Anyone know anything about brumation chambers?

Those are easy. In December you can just stop feeding them, move them to the floor turn off any heat sources and light sources in the terrarium and make sure they always have water available. Give them a couple of months and then move them back to normal location and conditions and begin feeding again and they are ready for breeding.

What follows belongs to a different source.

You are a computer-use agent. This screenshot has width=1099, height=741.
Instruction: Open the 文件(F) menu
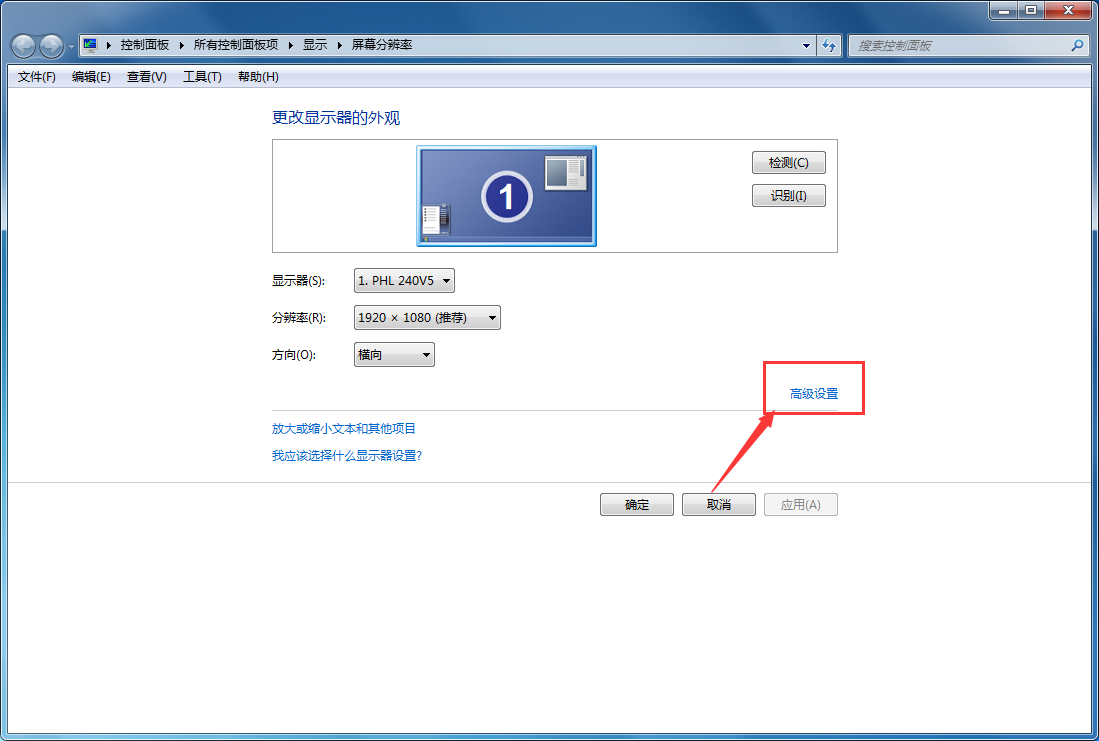pos(37,77)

If you want to go deeper and longer with brumation you can fast them for 3 weeks (offer only water), move them to a cold room in basement or wherever where it stays about 55 degrees and keep lights and heat sources off for up to a few months (4 should be safe- longer probably would be fine too if you are watching them carefully- maybe as long as 5 or 6 months). Continue to offer water- they will get up and drink if thirsty sometimes. You should already be providing a humidity shelter in the enclosure of some sort - I use a tupperware style container with a hole cut in the lid. I bury this in sand substrate with hole even with substrate and put something over it- reptile cave or coconut with door cut in it or rough piece of wood to provide privacy to the hole. Inside the tubberware it is half filled with slightly damp sand/peat moss. They hide here when they want humidity (most of the time that is what they want) and lay eggs here. I provide 1 per gecko so they can avoid each other when they want, and usually they will all hide in one or two and all lay eggs in another one.

Anyway this humidity shelter should be present and kept slightly damp as normal throughout brumation so they can use it to avoid dehydrating when they want.

When you want to end brumation just return conditions to normal and the geckos will be up and about within a day or two.

For first time- go with the shorter/lighter brumation. It will be enough if breeding is all you are trying to accomplish.
 
I've had one trio for over 17 years now and I never shut the lights off. The room naturally is cooler during the winter months so the cage is cooler even with the light on. They do eat less because they are cooler...but I continue to feed them. They have produced many healthy babies during those years...the last ones produced were about 3 years ago though...so I guess they have finally retired. I kept three sisters and added an unrelated male...I keep them the same way and they have been with me for over 10 years now.